Juniper Networks Junos OS and Junos OS Evolved Routing Protocol Daemon Denial-of-Service Vulnerability

A reachable assertion vulnerability has been identified in the Routing Protocol Daemon (rpd) of Juniper Networks Junos OS and Junos OS Evolved. This vulnerability allows an unauthenticated, network-based attacker to cause a denial-of-service (DoS) condition. The issue arises when the device receives a specific BGP UPDATE packet, causing the rpd to crash and restart. Continuous receipt of this packet leads to a sustained DoS condition.
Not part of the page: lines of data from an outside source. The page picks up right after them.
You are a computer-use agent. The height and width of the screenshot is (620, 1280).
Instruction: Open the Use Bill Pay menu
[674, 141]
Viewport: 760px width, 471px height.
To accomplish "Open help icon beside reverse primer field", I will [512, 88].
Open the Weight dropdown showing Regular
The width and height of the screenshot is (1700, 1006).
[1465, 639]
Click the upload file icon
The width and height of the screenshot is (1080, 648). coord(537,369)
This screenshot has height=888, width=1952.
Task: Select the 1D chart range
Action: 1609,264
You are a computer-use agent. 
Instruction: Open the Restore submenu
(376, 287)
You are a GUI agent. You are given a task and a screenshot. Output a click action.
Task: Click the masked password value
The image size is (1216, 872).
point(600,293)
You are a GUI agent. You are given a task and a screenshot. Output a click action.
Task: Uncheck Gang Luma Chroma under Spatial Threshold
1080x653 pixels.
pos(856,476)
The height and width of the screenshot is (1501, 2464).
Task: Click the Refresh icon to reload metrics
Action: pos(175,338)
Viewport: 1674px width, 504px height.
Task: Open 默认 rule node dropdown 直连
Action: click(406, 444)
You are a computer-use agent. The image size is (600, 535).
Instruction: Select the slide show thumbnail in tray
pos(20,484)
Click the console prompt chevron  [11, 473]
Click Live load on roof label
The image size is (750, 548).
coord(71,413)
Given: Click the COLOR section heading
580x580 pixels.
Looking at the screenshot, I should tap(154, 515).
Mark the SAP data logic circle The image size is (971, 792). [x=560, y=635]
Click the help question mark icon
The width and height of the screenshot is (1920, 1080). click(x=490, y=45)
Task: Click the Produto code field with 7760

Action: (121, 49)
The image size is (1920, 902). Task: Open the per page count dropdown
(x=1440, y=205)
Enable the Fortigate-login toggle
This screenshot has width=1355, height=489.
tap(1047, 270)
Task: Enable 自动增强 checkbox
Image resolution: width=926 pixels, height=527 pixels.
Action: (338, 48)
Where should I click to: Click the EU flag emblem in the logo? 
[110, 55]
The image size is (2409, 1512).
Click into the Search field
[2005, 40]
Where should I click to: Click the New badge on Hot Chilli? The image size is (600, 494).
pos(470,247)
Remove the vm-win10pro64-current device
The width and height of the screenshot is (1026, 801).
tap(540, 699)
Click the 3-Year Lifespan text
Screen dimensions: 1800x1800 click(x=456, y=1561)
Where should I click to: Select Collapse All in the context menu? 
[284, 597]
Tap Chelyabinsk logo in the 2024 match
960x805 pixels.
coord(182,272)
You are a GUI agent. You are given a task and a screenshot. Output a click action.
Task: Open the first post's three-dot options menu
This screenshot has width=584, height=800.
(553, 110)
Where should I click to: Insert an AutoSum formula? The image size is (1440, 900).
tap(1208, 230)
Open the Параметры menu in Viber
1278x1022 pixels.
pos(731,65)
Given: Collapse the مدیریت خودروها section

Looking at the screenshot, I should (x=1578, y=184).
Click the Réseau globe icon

For exploitation, BGP multipath with 'pause-computation-during-churn' must be configured, and the attacker must send the paths via a BGP UPDATE from an established BGP peer.

Impact

Exploitation of this vulnerability causes the Routing Protocol Daemon (rpd) to crash and restart, leading to a denial-of-service condition on the affected device.

Remediation

Users can upgrade to Junos OS versions 21.4R3-S7, 22.3R3-S3, 22.4R3-S5, 23.2R2, 23.4R2, 24.2R1, and all subsequent releases. For Junos OS Evolved, versions 21.4R3-S7-EVO, 22.3R3-S3-EVO, 22.4R3-S5-EVO, 23.2R2-EVO, 23.4R2-EVO, 24.2R1-EVO, and all subsequent releases are available. This issue can also be mitigated by disabling the 'pause-computation-during-churn' command in the BGP multipath configuration.